INFO: Build completed successfully, 141 total actions
//pkg/ccl/testccl/workload/schemachange:schemachange_test             NO STATUS
  /private/var/tmp/_bazel_bdedej/3d5e8839f3c3e22b0d07becaa01ecc28/execroot/com_github_cockroachdb_cockroach/bazel-out/darwin_arm64-fastbuild/testlogs/pkg/ccl/testccl/workload/schemachange/schemachange_test/run_131_of_200/test.log

Executed 1 out of 1 test: 1 was skipped.
There were tests whose specified size is too big. Use the --test_verbose_timeout_warnings command line option to see which ones these are.
INFO: Build Event Protocol files produced successfully.
ERROR: exit status 3
stevendanna commented 1 month ago

@Dedej-Bergin I'm not sure that is really a reproduction. While your log output shows some TransactionRetryWithProtoRefreshError errors. It does show the unexpected value error that we got in the original test.

rafiss commented 1 month ago

Yeah, our workload is built to be able to tolerate the TransactionRetryWithProtoRefreshError error.

Also, in your comment, I see at the bottom that it says PASS

Schema Workload Stats
Total Schema Statements Executed = 212
Total Schema Statements Succeeded = 212
Total Schema Statement Expected Failures = 0
Total Transactions Committed = 95
Total Transactions Rolled Back = 105
Total Transactions Executed = 200
PASS

but further down it says that the test failed. I'm not sure what the failure was.

Anyway, to reproduce this, we should keep trying until we see the unexpected value: raw_bytes error like Steven says.

Dedej-Bergin commented 1 month ago

Current update: I have not been able to repro this issue.

I have tried running ./dev test pkg/ccl/testccl/workload/schemachange/ --stress --count=200 -f=TestWorkload several times on 24.1 with seed COCKROACH_RANDOM_SEED=6359055215961277801 .

I got the seed from the artifacts link above in this log file: https://teamcity.cockroachdb.com/repository/download/Cockroach_Nightlies_RoachtestNightlyGceBazel/16387832:id/backup-restore/round-trip/run_1/artifacts.zip!/run_061358.760017175_n4_COCKROACHRANDOMSEED6.log

rafiss commented 1 month ago

Thanks @Dedej-Bergin!
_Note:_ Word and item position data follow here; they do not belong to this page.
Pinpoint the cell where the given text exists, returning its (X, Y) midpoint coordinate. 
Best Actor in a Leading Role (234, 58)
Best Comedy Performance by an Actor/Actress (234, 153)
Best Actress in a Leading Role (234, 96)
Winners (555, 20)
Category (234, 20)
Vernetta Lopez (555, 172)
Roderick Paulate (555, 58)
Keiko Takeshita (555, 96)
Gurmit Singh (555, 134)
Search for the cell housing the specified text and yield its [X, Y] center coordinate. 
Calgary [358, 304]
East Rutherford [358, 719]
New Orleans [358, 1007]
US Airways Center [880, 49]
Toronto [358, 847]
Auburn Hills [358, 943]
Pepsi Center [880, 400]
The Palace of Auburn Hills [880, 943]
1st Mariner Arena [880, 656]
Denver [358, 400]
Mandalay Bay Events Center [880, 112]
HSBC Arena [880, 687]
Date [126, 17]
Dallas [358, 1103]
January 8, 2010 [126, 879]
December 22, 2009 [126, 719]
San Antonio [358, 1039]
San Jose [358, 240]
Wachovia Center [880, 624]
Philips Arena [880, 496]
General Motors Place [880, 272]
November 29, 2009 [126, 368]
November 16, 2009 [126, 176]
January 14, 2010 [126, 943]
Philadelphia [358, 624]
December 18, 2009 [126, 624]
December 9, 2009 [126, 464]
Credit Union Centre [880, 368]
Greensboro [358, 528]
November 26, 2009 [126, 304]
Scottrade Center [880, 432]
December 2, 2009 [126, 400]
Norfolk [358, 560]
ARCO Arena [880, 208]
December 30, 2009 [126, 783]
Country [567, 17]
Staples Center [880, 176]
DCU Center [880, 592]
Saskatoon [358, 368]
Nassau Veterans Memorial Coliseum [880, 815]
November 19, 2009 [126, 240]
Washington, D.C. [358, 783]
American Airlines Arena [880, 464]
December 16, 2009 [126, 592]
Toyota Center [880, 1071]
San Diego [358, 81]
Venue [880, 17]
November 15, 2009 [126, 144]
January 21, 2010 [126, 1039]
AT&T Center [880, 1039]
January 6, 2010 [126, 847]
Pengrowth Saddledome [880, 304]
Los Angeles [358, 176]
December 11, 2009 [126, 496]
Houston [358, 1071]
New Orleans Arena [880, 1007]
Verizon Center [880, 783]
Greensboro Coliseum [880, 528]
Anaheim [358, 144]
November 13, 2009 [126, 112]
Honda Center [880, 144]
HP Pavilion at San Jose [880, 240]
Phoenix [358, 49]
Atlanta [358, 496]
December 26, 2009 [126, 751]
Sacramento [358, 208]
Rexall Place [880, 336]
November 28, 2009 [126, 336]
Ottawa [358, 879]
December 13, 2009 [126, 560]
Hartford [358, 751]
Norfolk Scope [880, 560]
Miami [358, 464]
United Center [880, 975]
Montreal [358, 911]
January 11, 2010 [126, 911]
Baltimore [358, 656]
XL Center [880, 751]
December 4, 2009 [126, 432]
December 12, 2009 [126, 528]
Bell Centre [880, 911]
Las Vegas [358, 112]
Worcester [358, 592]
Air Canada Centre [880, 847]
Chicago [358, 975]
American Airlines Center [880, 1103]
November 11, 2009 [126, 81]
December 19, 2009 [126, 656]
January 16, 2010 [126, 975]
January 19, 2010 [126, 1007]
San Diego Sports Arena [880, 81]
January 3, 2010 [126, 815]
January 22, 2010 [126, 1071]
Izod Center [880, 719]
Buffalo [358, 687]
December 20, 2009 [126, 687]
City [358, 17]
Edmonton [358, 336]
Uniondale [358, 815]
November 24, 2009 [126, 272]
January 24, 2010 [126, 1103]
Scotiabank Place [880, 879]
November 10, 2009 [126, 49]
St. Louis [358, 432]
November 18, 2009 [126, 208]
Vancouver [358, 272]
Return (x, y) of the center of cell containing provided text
This seems rare enough that we can remove the release-blocker tag, but let's sync up offline about different ways we can try to reproduce this.

stevendanna commented 1 month ago

I wonder if we can build a TestServer-based test that includes some of the backup/restore work that the roachtest is doing to see if that is somehow in play here.